Scientists Abuzz over More Efficient Web Servers

on January 5, 2008

In another example of technology inspired by nature, a honeybee dance has helped scientists design a new model for Internet server technology.

The honeybee waggle dance, used to direct other bees toward the best sources of nectar, is amazing in itself, as the MSNBC article describes:

When a scout bee has discovered an attractive nectar source, it dances on the floor of the hive, waggling its body rapidly from side to side. Each element of the dance—including motion, scent and possibly even sound—gives eager followers clues to the nectar’s whereabouts.
The number of turns, for example, indicates distance, while the angle of the bee’s principal dance lines signals the proper flying direction relative to the sun. For particularly good sources, the bee may repeat the whole sequence several times so more workers can get in on the act. The moves are so telling, in fact, that researchers can learn the location of a flower patch simply by watching a dancing bee.

Why couldn’t web servers respond with similar dynamism with peaks and troughs of web traffic?

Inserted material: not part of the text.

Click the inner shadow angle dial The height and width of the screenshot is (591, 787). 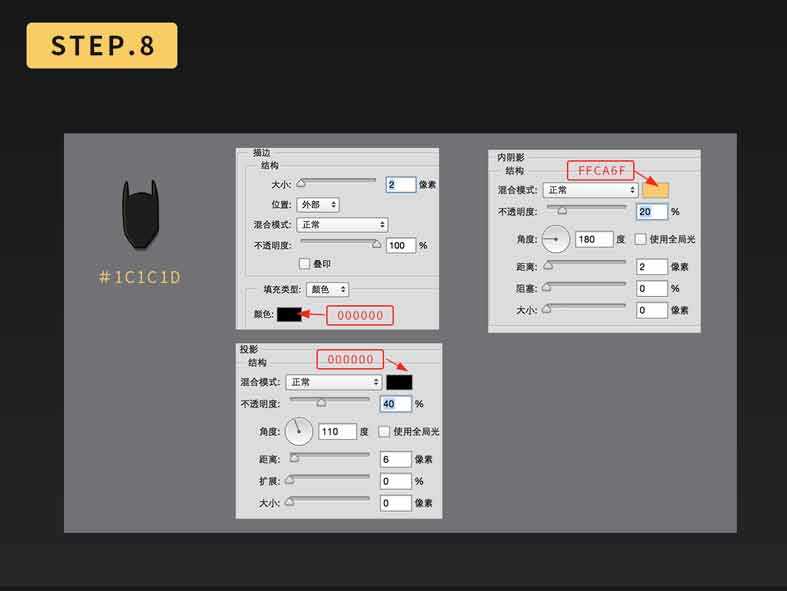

The article further describes how the rate of dances shifts to focus attention on newly discovered nectar sources, ensuring a consistent flow of nectar. So why, asked scientists, couldn’t web servers respond with similar dynamism with peaks and troughs of web traffic?

In the server model, electronic advertisements between servers function as the dances, and such factors as revenue or page hits function as nectar. Servers being used post ads for other servers to come “help out” with web traffic. Furthermore, a similar system has been suggested to help Internet providers save on electricity costs.

“It is amazing how inspiring the natural world can be,” said Craig Tovey, co-director of Georgia Tech’s Center for Biologically Inspired Design who helped pioneer the model. The MSNBC article adds, “The bees, it seems, are showing once again that it really pays to mimic Mother Nature.”

Of course, mimicking “Mother Nature” is, in reality, mimicking one of God’s many fascinating designs—bee dances being one of the most unique and, when it comes to evolutionary theory, inexplicable behaviors we observe in nature.